* **Data extract**:
- - -

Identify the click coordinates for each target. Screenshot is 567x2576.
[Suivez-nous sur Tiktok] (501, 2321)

- - -

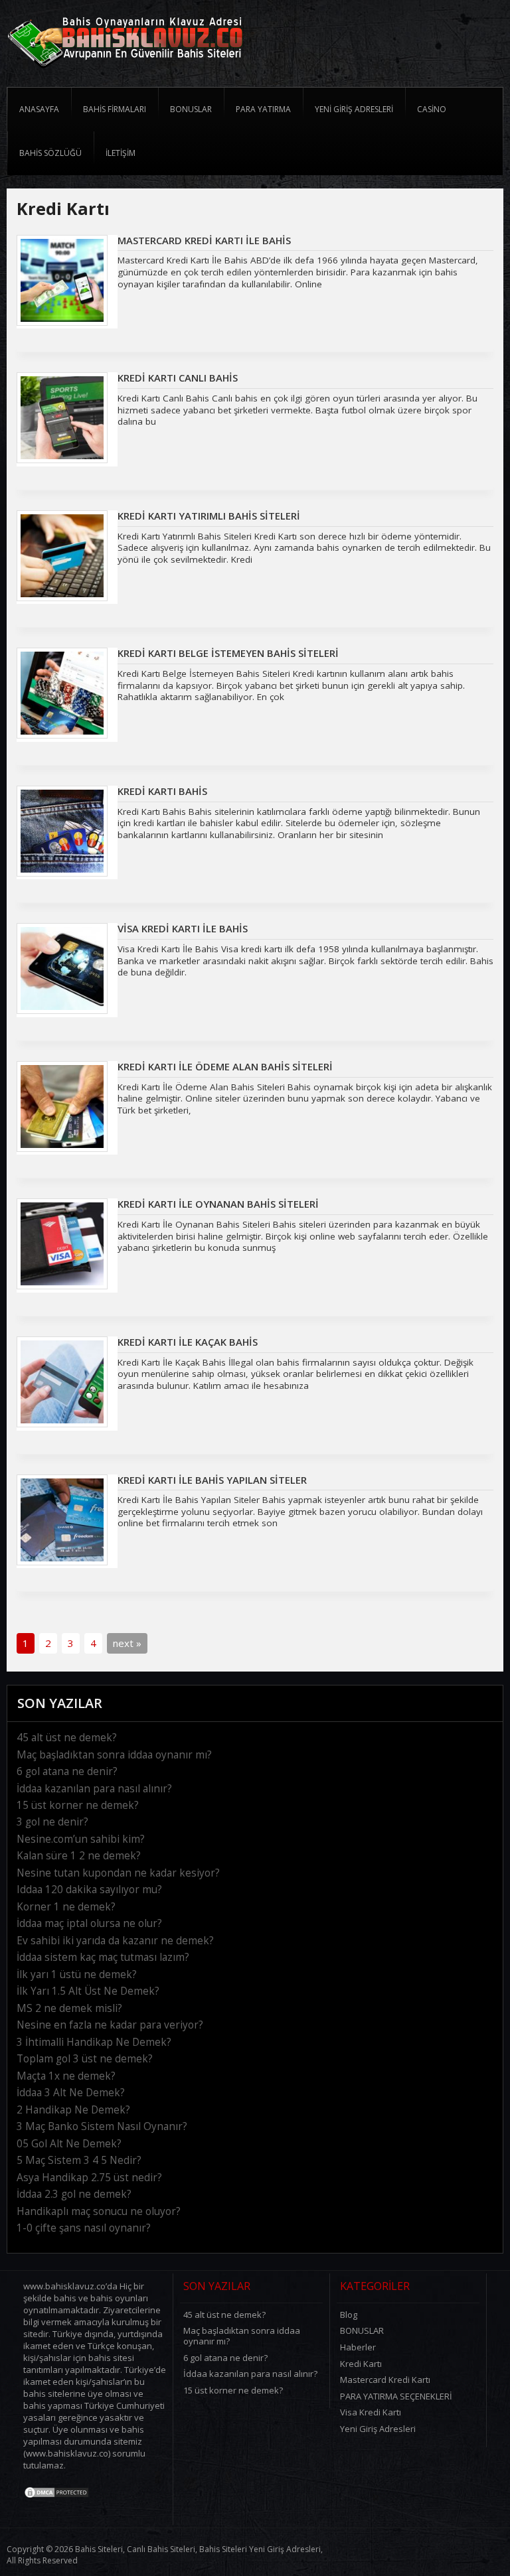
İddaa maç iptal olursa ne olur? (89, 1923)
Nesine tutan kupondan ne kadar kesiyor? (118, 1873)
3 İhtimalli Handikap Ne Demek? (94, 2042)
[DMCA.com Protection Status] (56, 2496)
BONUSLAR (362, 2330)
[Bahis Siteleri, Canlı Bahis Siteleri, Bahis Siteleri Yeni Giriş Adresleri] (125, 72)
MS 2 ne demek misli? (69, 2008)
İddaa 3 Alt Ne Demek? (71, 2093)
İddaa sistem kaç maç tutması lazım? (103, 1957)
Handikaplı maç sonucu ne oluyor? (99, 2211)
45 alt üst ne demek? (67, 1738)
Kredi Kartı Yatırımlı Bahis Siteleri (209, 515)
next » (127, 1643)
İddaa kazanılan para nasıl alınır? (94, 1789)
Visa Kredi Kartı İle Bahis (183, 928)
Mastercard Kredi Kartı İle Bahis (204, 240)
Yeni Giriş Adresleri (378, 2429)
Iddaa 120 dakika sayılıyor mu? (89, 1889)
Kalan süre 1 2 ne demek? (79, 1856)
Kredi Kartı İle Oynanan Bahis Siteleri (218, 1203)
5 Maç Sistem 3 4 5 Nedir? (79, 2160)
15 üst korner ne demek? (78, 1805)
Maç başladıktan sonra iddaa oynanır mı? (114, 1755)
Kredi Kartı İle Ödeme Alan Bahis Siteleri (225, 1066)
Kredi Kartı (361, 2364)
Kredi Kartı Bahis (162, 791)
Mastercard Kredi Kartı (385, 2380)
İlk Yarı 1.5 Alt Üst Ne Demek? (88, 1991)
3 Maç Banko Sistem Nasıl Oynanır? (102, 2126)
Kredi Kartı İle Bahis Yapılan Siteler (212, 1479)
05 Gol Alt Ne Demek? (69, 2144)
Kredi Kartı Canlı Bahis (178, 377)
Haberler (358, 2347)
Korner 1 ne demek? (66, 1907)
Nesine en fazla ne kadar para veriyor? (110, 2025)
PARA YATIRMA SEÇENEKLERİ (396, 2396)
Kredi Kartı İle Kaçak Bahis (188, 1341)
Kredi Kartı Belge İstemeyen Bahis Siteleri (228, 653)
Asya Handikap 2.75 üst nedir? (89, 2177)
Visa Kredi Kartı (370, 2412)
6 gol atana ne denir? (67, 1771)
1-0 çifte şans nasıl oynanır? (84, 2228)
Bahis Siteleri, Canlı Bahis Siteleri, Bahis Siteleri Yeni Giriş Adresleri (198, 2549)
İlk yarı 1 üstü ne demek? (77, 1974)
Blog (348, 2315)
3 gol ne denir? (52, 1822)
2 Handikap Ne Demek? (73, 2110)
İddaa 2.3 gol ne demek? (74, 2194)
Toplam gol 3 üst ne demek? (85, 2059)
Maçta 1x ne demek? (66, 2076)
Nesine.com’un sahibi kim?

- - -

* **Exercise requirements**: Bring together all lines from the listing that contain the word "kadar".

* **Exercise answer**:
Nesine tutan kupondan ne kadar kesiyor? (118, 1873)
Nesine en fazla ne kadar para veriyor? (110, 2025)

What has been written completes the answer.